Ms West said there were 16 cases which were recorded by gardaí on Pulse as “something other than homicide” which “absolutely needed to be reclassified”, and others with “very glaring data-quality issues”.
A barrister acting for West said she has been subject to a “stream of penalisation” ever since she and Galligan first raised concerns about homicides being “misclassified” by the force.
At the resumed hearing of her case on Thursday, West said there had been plans to expand the GSAS to meet the needs of An Garda Síochána. She said that she understood that the top position in the GSAS would be subject to advertisement and competition, but this did not happen.
“There were conversations and discussions ongoing that I wasn’t privy to, even though I was part of the management team,” she said, adding that it was a surprise to her when she learned that her colleague, Sarah Parsons, who was joint deputy head of GSAS with Ms West, was going to be put into the role of principal officer.
“It had a terrible, detrimental effect on me, as my worst fears were being realised that I was being written out.

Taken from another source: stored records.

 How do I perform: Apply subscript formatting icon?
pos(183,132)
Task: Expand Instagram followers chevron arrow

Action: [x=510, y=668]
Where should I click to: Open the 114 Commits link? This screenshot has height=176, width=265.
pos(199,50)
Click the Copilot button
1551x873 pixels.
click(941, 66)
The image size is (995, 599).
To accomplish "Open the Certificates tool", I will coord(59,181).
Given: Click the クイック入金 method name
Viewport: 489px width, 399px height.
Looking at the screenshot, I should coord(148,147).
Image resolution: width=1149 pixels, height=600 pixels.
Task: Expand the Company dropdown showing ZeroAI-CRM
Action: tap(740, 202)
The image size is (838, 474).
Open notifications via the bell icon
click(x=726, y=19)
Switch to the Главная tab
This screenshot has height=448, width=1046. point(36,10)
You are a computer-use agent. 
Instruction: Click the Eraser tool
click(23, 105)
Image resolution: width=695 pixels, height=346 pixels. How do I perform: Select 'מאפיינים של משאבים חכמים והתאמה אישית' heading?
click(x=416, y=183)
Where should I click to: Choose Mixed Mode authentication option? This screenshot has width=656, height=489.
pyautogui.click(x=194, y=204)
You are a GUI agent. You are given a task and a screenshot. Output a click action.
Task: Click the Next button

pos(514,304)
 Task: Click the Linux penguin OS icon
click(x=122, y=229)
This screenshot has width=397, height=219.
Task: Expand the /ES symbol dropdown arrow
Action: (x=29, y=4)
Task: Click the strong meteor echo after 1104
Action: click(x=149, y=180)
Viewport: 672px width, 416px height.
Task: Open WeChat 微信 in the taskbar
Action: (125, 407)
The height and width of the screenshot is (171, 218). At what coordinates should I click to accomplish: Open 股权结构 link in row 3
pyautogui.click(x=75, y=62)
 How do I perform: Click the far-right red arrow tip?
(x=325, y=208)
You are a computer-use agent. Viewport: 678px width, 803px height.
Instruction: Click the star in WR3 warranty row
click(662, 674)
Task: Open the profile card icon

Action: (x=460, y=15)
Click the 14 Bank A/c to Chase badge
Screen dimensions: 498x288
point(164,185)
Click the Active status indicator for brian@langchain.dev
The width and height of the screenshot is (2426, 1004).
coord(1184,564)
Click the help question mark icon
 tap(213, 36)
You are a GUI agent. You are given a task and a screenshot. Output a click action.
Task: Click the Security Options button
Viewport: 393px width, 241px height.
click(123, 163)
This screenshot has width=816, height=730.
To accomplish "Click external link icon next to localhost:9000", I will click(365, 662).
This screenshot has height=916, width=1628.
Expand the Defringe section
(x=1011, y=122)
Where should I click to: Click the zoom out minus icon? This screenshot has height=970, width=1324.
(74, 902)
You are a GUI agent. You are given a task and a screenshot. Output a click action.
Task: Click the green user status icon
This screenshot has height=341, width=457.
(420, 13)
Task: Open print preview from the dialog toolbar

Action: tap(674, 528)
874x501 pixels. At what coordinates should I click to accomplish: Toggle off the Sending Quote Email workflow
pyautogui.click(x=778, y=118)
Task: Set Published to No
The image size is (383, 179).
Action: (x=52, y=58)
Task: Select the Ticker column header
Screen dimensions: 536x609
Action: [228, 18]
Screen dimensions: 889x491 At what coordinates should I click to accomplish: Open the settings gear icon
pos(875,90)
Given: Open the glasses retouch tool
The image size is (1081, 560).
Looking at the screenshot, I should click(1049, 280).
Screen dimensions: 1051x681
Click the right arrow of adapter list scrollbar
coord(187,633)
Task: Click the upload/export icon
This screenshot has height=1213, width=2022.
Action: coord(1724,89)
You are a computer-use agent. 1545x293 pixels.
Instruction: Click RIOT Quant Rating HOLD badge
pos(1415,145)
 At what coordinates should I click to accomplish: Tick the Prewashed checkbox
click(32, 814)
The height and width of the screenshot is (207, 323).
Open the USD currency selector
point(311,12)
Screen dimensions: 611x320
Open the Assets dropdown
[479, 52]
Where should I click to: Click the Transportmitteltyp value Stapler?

There were active attempts to prevent me from moving forward in my career,” she said, adding that she became very emotional and “broke down”.
Ms West said that after she made her disclosures about the misclassification of homicides, she was subjected to “undermining, belittling and bullying”. She said that she went back to work and “struggled on”, before her face broke out in “a very severe case of perioral dermatitis”.
“I realised if I keep going the way I am going, I am not going to survive this,” West said, explaining that she was on antibiotics for three months and had to go to her GP as her mouth was so ulcerated she couldn’t swallow due to extreme pain.
“This only started after I raised my head above the parapets about the homicides,” she said.
Ms West said that in December 2020, she went out on sick leave as she was under “tremendous pressure in the workplace and not fit to be there”. She said she visited her GP and remains under the care of a psychiatrist.
She told the hearing that she heard “absolutely nothing” from her employer about getting back to work and she had not received sick pay. She said that her pay status has been “zero since September 2022” and she has no income.
Ms West said she tried to return to work in February 2021, but after one day back at work, she was “in emotional distress” and spent 12 hours crying.
She went on to say: “They never wanted me back, I was too honest, I had too much integrity.”
She said she signed off from work again on February 2nd, 2021, meaning she was back at work for just one day.
The case is continuing on Friday before adjudication officer Penelope McGrath.